One of the best interviewees is Miranda July, who put her own directing career on hold to look after her child while her husband Mike Mills went off to direct 20th Century Women. July describes how she set up in 1995 the ‘Big Miss Moviola’ compilation tape, inviting women filmmakers to submit one short and $5 (together with a personal statement); in return they would receive a videotape with that short and nine others; threatened with a legal suit, she changed the name of the scheme to ‘Joanie 4 Jackie’. Submissions included Dulcie Clarkson’s ‘How the Miracle of Masturbation Saved Me from Becoming a Teenage Space Alien’; most of films were from women in college or college graduates. July handed the scheme to others in 2003 as she prepared her debut feature, Me and You and Everyone We Know and saw the scheme made redundant in 2009 with the advent of YouTube. July also describes how her second feature, The Future, featured European actors in supporting roles to justify the financial support from Germany.
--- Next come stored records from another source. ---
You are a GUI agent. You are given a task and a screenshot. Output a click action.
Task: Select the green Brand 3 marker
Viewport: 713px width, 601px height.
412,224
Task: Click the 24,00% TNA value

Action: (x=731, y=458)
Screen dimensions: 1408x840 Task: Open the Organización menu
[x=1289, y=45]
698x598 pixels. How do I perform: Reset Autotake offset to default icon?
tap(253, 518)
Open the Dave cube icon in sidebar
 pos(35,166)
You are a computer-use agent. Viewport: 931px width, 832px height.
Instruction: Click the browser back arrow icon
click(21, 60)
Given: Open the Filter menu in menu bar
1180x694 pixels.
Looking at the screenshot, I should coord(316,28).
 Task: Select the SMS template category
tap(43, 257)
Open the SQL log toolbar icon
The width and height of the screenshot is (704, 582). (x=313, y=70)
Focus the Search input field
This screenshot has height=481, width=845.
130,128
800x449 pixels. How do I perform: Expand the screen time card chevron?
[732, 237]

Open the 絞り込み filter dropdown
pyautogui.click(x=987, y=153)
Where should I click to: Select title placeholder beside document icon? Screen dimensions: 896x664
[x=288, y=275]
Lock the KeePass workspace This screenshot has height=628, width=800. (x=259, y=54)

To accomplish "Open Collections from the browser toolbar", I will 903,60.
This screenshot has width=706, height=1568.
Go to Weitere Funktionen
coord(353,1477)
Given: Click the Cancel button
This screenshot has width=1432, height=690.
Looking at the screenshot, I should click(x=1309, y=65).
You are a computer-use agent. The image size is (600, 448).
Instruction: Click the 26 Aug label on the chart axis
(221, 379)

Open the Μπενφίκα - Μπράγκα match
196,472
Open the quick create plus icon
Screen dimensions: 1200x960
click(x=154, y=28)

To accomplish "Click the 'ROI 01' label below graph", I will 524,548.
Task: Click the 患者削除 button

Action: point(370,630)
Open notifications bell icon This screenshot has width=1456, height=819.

Adrion ends her film on an optimistic note, but the reality is that the lawsuit is making slow progress and 2018 has seen fewer studio films directed by women than ever. I counted four: A Wrinkle in Time (Disney), Blockers (Universal), The Spy Who Dumped Me (Lionsgate) and The Darkest Minds (20th Century Fox). Whilst Sony has acquired Jennifer Kent’s The Nightingale, a period revenge drama starring Sam Claflin and Amma Asante’s Where Hands Touch, starring George McKay as a son of a high-ranking SS officer who has a relationship with a biracial girl, Leyna (Amandla Stenberg), neither film has a release date. Television and streaming services offer the best employment opportunities for women directors until a director like Patty Jenkins can prove once again, that women directors can deliver big box office.